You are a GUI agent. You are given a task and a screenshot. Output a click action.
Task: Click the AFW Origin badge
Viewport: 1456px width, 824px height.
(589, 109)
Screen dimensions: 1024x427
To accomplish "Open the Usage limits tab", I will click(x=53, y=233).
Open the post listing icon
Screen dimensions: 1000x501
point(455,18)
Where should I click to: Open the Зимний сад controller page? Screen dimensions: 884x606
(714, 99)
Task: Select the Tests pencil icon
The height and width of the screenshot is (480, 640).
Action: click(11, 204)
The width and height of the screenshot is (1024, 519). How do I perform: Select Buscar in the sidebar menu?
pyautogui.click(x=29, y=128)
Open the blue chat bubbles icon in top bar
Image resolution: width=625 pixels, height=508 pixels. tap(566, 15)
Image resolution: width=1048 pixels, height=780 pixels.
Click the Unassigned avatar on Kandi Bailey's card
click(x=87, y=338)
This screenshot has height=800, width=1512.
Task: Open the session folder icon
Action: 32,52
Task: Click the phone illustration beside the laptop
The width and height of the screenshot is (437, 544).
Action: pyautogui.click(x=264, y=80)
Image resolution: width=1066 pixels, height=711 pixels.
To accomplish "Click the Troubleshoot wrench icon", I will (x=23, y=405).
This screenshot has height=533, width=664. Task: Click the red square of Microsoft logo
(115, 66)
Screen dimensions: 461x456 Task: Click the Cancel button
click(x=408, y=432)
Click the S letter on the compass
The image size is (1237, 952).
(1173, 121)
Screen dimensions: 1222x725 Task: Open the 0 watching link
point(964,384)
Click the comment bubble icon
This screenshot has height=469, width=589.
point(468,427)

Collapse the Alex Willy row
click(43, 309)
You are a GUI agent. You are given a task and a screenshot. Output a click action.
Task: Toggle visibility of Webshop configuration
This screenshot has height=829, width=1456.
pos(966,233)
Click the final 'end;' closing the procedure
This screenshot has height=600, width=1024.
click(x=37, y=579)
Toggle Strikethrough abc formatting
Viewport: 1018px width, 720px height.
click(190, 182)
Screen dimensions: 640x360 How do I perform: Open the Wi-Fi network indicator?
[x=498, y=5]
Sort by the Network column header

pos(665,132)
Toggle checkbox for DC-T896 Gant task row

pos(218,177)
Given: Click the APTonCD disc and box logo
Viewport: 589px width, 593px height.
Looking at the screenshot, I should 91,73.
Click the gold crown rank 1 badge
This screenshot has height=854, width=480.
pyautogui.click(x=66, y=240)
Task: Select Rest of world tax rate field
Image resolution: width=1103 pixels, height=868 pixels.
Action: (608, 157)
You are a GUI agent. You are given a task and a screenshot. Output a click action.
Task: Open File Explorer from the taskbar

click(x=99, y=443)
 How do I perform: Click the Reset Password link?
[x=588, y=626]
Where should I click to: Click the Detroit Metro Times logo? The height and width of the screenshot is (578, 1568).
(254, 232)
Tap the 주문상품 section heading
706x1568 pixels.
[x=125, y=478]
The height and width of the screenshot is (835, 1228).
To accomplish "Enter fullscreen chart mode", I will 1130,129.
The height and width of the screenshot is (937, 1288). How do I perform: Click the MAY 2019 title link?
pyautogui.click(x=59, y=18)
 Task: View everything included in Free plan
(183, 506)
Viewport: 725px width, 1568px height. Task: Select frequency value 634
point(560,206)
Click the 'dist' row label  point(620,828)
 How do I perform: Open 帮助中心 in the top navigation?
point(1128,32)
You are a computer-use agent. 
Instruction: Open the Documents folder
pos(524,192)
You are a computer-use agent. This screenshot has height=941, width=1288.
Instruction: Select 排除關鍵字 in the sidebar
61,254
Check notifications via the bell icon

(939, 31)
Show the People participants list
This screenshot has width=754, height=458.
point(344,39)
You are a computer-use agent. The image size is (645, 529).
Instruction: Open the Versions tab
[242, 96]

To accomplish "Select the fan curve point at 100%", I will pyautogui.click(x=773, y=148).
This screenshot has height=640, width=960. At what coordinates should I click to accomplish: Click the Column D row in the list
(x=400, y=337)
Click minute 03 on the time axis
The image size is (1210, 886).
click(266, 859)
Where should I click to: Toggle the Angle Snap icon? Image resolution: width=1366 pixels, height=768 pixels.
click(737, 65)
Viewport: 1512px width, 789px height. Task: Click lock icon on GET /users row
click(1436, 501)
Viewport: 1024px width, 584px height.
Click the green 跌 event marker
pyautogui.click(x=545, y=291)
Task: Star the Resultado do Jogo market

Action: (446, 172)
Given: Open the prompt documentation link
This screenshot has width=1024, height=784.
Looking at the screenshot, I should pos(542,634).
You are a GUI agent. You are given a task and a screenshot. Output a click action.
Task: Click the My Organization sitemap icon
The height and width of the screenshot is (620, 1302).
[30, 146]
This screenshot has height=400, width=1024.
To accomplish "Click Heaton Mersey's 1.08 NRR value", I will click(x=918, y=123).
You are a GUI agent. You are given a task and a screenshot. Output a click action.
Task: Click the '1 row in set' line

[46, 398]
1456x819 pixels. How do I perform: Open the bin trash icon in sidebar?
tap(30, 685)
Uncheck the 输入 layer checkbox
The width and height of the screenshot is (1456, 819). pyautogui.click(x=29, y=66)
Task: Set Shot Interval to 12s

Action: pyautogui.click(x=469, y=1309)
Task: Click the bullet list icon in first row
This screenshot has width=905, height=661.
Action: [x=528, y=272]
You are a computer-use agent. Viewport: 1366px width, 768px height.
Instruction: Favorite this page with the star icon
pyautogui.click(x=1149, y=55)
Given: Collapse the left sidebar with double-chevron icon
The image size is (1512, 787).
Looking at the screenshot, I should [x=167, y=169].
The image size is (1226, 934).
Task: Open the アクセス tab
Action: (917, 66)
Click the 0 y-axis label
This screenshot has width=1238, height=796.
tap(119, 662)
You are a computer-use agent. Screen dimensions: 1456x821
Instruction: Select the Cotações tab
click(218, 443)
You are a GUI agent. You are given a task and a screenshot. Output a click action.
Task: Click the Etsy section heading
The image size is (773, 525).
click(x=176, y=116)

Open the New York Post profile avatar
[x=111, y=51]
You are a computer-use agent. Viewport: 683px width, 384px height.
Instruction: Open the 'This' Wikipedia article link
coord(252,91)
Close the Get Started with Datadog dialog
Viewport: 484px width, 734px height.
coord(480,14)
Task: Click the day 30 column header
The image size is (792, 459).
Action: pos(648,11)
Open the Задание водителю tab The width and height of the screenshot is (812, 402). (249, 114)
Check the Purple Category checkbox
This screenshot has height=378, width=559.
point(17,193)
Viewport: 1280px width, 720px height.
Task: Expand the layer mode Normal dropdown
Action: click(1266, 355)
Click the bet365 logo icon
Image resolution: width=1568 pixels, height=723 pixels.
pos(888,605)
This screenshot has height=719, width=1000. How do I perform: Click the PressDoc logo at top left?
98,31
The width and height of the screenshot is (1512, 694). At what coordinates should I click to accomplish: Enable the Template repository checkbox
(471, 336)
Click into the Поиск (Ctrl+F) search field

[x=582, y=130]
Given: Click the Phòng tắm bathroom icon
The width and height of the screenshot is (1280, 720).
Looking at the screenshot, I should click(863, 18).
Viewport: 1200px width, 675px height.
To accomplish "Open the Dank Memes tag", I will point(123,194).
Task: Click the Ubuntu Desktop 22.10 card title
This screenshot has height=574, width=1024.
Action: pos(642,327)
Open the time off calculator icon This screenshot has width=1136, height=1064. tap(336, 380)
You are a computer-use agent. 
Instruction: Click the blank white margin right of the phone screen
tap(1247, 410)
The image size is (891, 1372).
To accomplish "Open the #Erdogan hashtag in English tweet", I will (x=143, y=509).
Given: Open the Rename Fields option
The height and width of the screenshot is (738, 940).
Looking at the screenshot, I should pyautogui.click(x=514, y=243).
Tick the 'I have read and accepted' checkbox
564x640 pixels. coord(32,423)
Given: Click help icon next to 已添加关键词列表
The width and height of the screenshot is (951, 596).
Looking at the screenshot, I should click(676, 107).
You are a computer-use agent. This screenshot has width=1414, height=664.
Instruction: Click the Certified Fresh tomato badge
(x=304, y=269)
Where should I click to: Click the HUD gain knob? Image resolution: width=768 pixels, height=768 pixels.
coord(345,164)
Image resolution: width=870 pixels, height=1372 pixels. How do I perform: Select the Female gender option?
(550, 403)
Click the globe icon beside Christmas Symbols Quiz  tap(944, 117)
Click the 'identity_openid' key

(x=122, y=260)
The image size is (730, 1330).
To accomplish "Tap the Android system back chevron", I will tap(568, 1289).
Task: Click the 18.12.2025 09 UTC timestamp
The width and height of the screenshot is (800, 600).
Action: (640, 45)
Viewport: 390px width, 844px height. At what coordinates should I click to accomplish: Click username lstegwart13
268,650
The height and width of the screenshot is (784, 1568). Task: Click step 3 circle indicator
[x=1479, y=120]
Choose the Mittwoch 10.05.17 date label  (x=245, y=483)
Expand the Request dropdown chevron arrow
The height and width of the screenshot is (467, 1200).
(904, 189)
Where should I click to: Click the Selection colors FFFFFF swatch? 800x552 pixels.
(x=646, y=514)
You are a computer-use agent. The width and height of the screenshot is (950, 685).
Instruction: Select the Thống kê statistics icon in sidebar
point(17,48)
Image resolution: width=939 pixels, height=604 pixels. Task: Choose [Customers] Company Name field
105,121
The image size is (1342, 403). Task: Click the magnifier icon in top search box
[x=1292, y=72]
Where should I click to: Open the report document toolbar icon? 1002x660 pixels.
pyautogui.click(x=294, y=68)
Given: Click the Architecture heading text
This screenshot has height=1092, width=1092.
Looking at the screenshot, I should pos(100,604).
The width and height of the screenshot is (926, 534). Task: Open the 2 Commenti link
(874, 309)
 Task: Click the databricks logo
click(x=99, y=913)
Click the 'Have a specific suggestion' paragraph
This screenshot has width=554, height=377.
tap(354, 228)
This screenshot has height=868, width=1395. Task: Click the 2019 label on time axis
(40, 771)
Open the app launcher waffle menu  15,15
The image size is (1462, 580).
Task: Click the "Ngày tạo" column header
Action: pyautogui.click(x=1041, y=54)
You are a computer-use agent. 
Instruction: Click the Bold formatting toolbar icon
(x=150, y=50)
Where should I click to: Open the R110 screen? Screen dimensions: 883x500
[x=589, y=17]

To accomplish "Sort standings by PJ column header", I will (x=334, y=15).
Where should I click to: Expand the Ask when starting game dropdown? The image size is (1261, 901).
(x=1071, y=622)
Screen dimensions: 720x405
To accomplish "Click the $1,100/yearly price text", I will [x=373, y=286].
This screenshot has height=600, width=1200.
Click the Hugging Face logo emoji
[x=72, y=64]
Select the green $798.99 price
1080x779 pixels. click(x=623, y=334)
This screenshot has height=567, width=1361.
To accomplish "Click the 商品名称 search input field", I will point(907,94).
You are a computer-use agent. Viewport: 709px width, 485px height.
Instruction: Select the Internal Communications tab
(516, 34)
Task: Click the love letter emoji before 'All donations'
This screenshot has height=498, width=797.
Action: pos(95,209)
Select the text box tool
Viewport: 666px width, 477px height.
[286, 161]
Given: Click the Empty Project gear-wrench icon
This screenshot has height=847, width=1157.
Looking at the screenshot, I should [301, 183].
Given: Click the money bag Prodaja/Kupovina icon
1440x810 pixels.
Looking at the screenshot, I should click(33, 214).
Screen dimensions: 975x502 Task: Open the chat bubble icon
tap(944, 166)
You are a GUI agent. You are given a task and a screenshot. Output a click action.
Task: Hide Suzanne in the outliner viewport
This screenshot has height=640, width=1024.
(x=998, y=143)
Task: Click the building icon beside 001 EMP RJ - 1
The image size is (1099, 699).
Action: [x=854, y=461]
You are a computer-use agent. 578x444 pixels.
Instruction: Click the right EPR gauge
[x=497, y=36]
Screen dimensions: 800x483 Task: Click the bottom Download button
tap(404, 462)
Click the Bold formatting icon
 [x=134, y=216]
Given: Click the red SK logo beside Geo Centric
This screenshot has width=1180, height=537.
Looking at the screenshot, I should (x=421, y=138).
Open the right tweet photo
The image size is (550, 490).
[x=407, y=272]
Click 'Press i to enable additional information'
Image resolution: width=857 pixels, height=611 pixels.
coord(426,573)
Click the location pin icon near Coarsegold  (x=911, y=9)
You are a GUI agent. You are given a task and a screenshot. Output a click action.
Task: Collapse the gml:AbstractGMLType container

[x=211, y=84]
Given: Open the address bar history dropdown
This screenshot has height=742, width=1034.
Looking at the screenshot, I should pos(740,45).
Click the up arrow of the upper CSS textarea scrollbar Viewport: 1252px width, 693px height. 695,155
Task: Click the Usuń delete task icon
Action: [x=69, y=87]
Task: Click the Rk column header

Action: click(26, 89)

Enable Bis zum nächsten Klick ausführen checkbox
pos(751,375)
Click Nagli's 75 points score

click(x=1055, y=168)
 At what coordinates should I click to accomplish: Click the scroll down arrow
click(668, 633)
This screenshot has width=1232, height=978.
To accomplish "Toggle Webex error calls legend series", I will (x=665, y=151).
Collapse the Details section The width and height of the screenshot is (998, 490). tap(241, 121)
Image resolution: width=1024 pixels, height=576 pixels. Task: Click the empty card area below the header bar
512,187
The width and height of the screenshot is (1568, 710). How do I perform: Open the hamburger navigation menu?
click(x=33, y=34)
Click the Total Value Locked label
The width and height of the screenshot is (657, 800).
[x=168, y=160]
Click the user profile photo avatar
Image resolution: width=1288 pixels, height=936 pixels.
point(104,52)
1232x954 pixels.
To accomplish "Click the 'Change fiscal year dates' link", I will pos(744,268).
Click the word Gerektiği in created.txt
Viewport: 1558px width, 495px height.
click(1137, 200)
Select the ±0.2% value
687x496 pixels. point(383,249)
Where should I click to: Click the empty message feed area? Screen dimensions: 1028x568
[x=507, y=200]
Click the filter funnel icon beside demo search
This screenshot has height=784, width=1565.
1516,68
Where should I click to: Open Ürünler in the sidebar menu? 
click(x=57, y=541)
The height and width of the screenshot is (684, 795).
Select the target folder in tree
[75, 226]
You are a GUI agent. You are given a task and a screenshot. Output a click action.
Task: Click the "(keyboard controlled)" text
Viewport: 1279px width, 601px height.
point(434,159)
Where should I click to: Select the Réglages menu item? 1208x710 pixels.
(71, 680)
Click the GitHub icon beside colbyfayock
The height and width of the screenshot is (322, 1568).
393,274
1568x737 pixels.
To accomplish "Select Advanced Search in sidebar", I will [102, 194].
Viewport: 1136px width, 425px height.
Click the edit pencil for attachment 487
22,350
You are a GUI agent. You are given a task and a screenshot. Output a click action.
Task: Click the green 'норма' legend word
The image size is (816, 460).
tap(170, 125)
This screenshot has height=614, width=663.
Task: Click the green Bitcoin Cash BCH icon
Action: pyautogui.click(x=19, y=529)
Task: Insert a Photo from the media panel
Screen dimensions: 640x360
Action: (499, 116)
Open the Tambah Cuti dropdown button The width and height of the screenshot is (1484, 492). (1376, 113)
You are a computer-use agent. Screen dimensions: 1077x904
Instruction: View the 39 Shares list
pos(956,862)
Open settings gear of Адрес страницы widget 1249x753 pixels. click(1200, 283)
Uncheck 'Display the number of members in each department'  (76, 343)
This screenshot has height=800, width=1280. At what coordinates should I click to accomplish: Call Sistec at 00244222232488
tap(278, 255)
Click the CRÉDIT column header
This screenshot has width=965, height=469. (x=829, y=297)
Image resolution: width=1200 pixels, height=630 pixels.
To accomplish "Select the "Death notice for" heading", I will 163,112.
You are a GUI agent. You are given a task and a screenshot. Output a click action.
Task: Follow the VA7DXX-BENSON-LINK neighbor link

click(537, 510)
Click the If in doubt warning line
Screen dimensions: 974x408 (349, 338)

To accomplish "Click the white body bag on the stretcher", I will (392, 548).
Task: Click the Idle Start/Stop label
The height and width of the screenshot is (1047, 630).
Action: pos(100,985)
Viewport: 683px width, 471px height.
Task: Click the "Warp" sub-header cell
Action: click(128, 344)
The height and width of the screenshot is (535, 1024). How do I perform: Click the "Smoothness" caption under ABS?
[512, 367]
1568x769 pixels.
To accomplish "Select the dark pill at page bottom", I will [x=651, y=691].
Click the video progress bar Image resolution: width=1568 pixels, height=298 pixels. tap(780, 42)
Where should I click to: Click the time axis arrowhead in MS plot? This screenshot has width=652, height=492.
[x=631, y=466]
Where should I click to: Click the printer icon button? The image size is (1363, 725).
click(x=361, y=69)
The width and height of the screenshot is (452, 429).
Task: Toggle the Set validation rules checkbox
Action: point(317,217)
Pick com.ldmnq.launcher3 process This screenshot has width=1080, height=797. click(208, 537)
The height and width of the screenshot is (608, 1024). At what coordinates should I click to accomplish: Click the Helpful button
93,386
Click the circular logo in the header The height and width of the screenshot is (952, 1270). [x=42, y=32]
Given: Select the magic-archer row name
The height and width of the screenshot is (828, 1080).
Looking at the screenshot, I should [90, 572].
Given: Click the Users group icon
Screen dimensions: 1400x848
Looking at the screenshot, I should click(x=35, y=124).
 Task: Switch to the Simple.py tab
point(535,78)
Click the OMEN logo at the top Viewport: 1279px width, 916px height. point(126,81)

EXERCISE DESCRIPTION >>
Counting only lines that contain the string "gear", how many are there in the data above? Give the number alone.

TASK RESULT >>
2